Infant's remains found at Phoenix business; police say surveillance video shows woman leaving restroom
PHOENIX - Police say an investigation is underway after the remains of a female infant were found at a restaurant in Phoenix on March 27, and surveillance video shows what may have led up to the tragic incident.
The remains were found near 35th Avenue and Indian School Road in a fast-food restaurant around 2 p.m. Sunday, says Phoenix Police Sgt. Philip Krynsky.
"When officers responded to the scene, they located a newborn infant inside the bathroom. Officers attempted live-saving measures until the Phoenix Fire Department arrived and pronounced the infant deceased on scene," he explained.
Surveillance video reportedly shows a woman leaving the restroom before the baby was found inside, and she hasn't been located. She's described by police as an "unknown adult female, wearing a black Calvin Klein Shirt, black pants, and sandals.

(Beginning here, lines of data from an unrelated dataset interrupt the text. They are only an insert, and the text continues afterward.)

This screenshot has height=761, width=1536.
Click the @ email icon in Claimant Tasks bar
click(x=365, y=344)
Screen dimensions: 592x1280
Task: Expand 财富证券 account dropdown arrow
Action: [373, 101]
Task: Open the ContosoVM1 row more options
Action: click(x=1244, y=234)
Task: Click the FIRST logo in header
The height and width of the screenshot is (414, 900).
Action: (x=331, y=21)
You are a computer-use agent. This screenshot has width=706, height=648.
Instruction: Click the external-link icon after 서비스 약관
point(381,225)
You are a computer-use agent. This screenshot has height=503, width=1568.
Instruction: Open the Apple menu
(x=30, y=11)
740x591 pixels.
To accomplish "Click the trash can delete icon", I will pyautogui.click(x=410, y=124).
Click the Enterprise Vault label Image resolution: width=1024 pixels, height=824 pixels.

There are no suspects in custody in connection to the incident, and autopsy results of the infant are pending.
The investigation is ongoing. Anyone with information should contact Silent Witness at 480-WITNESS. Spanish speakers can call Testigo Silencioso at 480-TESTIGO.
Si tiene alguna información sobre este caso, llame a la línea de Testigo Silencioso (480-TESTIGO, 480-837-8446).
Arizona's Safe Haven Law, explained
Arizona has a Safe Haven Law, which allows people to bring unharmed babies under 30 days old to Safe Haven locations, which includes:
- Any Hospital
- Any Ambulance
- Any Designated Adoption Agency
- On-duty Fire Stations
- Any Designated Church
"I know we’ve had 50-55 babies that have been safely surrendered using the law since 2001," said Heather Burner with the Arizona Safe Baby Haven Foundation.
"The Maricopa medical examiner has data that says from 2000 to 2006, there were 23 babies that were born alive, abandoned and died, and we think of those deaths as preventable," said Valleywise Health Pediatrician Dr. Jodi Carter.
Since 2017, about a dozen newborns have been safely surrendered under Arizona's Safe Haven Law.
"No questions asked," said Dr. Carter. "A parent can leave a child at a safe haven location like our hospitals. The parent can absolutely remain anonymous. There will be no questions asked of the parent, and no criminal charges."